If manufacturing costs were that high, not only would there be no room for profit because your pricing would have to start at at least $1,500 and since a lot of dies are cut from the same wafer and as
@systemBuilder said:
In VLSI fabrication you ALWAYS build the ultimate CPU and the stuff that fails test with JTAG is lasered out. Some of the Ryzen 5 cores probably have 8 working cores but if the customer pays only enough for 4 cores, they disable the other 4 cores. I think it's pretty clear (because there are so few SKUs and just about every chip overclocks at maximum GHz) that AMD took the time to optimize yields and process margin before releasing Ryzen.
Plus, it's not like you're making profit immediately after building it if you factor in the cost of development, the cost of your employees, the cost of marketing, etc. along with the cost of manufacturing. There are a lot of expenses that need to be taken into account when talking about the production of ICs and the actual manufacturing cost is probably a lot less than you think it is but, you probably don't realize how much money is going to the other things that got the product there. Insurance and manufacturing are two very different industries that operate differently. I would even argue that building software is more like building ICs than like insurance because the big cost isn't the manufacturing of a product or deployment of software, it's in all of the other things that lead up to it and
@systemBuilder was talking about the
manufacturing costs not total costs.
If you can't provide a source that's fine, but don't resort to baiting.
AMD isn't going to release what their margins are on a CPU, that's unwise but, it's not unrealistic to call out a nutty claim like this:
Maybe you missed a zero and it's actually $1200?

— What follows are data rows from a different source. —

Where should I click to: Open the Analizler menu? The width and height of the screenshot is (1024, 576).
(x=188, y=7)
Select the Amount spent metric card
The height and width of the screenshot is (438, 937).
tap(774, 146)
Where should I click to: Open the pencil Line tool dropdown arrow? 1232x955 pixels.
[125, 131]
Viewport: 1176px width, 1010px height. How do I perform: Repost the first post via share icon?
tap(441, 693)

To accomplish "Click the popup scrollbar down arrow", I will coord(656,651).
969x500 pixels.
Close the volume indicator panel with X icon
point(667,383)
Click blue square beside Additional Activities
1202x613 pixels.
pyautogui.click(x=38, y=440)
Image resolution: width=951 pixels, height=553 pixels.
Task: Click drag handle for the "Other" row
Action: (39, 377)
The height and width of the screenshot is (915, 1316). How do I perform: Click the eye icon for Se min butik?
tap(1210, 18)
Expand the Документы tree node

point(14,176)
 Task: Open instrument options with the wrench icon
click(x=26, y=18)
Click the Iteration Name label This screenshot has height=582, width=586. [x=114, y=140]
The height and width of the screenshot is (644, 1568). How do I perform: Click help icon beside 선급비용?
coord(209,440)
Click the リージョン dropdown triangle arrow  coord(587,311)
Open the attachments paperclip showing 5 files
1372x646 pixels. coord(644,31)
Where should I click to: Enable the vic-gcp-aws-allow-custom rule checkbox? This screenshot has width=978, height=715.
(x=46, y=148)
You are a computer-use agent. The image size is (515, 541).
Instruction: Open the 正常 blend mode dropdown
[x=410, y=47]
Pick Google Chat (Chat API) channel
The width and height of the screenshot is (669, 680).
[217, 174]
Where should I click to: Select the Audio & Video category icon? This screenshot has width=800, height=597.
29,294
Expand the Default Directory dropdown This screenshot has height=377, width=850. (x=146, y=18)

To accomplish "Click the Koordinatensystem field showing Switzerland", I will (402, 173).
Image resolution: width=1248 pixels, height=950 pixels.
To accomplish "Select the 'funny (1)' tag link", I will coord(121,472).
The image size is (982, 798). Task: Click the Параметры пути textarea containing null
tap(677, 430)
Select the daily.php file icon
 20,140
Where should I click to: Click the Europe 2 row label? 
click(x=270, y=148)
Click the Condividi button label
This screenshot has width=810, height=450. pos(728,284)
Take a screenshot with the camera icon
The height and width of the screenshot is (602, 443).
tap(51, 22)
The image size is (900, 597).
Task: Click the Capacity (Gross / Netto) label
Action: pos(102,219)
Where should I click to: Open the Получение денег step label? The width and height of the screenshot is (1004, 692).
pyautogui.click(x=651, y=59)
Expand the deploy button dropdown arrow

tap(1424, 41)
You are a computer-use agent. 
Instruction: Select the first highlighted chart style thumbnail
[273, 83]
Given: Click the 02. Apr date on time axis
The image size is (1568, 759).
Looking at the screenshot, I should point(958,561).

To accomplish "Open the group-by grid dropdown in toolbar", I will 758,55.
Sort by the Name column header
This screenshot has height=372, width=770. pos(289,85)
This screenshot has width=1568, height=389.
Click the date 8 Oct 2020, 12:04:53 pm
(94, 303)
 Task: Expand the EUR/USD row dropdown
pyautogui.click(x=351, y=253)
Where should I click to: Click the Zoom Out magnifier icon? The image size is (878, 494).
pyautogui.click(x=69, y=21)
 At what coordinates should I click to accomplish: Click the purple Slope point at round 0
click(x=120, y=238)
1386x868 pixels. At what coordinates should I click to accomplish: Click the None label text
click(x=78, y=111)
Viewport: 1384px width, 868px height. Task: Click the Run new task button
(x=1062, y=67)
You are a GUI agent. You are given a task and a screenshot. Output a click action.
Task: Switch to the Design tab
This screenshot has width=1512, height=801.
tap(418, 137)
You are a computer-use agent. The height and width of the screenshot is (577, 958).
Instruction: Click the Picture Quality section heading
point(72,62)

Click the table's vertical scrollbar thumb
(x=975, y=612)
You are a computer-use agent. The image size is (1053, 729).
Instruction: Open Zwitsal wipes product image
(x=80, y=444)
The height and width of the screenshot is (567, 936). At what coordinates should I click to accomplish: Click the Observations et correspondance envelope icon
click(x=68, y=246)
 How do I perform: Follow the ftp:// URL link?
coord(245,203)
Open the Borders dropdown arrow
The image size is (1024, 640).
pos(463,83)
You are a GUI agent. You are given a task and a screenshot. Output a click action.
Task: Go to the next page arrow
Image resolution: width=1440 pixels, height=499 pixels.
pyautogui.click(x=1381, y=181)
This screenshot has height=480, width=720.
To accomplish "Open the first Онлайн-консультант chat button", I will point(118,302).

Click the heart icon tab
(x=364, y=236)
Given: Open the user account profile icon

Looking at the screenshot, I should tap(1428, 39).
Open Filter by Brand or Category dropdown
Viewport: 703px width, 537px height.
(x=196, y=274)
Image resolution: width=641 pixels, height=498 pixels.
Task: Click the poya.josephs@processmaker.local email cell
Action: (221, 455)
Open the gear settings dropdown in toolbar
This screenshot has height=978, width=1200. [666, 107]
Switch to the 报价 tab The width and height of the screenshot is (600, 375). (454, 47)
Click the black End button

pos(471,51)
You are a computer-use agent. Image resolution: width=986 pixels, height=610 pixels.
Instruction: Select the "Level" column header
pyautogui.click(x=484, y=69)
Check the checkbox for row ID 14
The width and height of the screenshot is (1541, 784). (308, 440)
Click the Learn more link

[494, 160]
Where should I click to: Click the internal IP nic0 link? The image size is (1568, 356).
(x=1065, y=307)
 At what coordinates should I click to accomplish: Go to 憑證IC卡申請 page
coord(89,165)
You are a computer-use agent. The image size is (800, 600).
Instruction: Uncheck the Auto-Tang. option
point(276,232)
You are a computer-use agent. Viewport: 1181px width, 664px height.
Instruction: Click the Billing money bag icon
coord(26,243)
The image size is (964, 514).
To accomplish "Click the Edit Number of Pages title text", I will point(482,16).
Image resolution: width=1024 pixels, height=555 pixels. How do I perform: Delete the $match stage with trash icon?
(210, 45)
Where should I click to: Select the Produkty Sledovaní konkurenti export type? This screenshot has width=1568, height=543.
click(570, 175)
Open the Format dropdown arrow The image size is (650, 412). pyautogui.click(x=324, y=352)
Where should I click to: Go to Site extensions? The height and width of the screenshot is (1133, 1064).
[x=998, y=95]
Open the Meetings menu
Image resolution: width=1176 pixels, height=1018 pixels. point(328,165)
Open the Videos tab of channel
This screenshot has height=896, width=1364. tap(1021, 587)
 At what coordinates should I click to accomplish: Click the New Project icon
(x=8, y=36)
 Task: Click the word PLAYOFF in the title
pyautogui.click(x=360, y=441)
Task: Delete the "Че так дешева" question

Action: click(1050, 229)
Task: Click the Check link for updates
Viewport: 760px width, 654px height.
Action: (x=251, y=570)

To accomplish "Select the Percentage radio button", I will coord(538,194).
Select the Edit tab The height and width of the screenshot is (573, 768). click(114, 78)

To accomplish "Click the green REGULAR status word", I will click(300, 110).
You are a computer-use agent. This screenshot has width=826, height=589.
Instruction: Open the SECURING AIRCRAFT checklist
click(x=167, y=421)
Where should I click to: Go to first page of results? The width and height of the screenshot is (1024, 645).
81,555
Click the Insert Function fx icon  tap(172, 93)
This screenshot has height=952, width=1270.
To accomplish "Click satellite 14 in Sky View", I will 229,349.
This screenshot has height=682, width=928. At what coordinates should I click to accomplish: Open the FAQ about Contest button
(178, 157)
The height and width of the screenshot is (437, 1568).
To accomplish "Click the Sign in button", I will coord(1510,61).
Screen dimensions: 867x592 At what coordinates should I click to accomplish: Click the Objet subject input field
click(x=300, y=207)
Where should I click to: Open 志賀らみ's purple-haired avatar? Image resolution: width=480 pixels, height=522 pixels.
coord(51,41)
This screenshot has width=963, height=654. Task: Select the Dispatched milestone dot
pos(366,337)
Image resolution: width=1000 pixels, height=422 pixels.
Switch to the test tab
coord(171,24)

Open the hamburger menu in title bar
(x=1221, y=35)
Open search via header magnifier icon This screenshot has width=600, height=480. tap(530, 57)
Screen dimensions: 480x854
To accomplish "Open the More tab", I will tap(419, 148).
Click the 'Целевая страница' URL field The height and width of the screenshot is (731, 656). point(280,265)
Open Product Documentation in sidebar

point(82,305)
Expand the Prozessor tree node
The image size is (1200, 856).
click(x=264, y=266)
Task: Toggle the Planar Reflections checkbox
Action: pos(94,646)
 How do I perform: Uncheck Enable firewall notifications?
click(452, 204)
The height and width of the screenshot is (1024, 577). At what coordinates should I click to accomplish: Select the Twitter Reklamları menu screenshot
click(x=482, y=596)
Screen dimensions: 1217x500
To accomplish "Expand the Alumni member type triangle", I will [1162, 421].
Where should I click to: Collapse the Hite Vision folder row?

...because if manufacturing costs were that high, entry level thread-ripper would probably be north of $1.5k and possibly even 2k to actually break even because manufacturing costs are one part of the equation, not the entire one. While I understand how systemBuilder's claim can't necessarily be confirmed due to information that no one other than someone in the industry would be aware of, I was calling out the actual erroneous claim that manufacturing costs would be as high as 1.2k because
that definitely is nuts regardless if you have a source or not. Anyone who can do simple math can find out real quick that a number that high doesn't quite add up.
...but if being in the insurance industry gives
@notb a unique perspective on computer hardware, just image what being a software engineer adds to my perspective.